原発に対する攻撃が懸念されれば、観光も大打撃を受ける。フランスは外国人観光客8300万人が訪れる世界一の観光大国である。対GDP比は7%と極めて高い。外国人観光客が激減すればフランス経済は大きな打撃を被ってしまう。

フランス政府が全ての原発を即座停止するとは思えないが、攻撃を受けた原発及び、防御が難しい原発を幾つか止めれば、電力の供給は不安定になる。フランスは原発で発電した電力をドイツに輸出しているが、これを止めて国内需要を優先して賄おうとすれば、ドイツとの外交問題にも発展するだろう。

フランスの原子力政策も揺さ振られる

テロを受けて、原発の停止や原発中止の発電を見直すことになればフランスの原子力政策は大きな見直しをせざるをえない。例えば発電を原子力から火力などの通常の発電所に切り替え、既存の原子炉を廃炉にするならば、建設費と燃料代に莫大な費用がかかる。

太陽光発電などのいわゆる「持続可能な発電」を採用するならばコストは更に膨らむ。ただでさえ高いフランスでの工業生産コストは更に高いコストを強要されて国際競争力が減じるだろう。そうなれば、外国企業は撤退も加速し、失業問題は更に深刻になるだろう。むろん、フランスから電力を買っているドイツも影響を受け、電力政策の見直しを迫られるだろう。

いずれにしてもフランスのみならず、EU諸国は深刻な打撃を受ける可能性がある。恐らくフランス政府も原発に対する警戒を強めてはいるだろうが、長期にわたって相応のサイズの警察、内務省に属する国家憲兵隊、軍隊の部隊を張り付けておくわけにはいかないし、張り付けておけば相応のコストもかかる。
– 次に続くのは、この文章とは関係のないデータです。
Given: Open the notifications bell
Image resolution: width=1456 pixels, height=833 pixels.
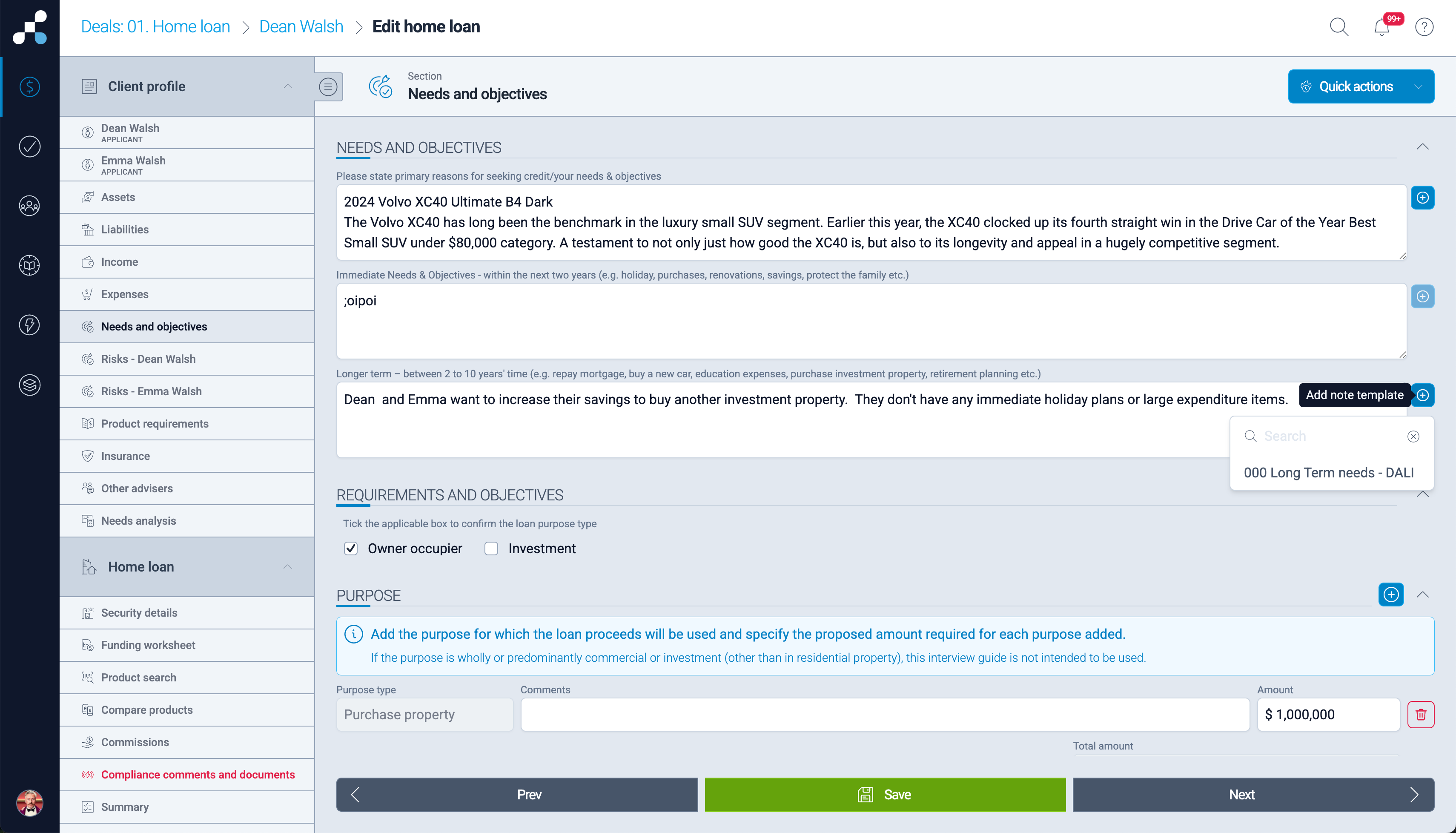Looking at the screenshot, I should coord(1381,27).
これを永続的に行うのは難しい。

現状フランス政府がどれほどの防御を原発にほどこしているかは明らかではないが原発に、攻撃に対する抗堪性を上げるための工事やドイツのラインメタル社が提案している、防御システムなどの導入な必要だろうが、これまた原発のコスト増大に繋がる。また防御力を上げて、原子炉を守り切っても、先述のように攻撃を受けたという事実だけで世論が動く可能性は否定出来ない。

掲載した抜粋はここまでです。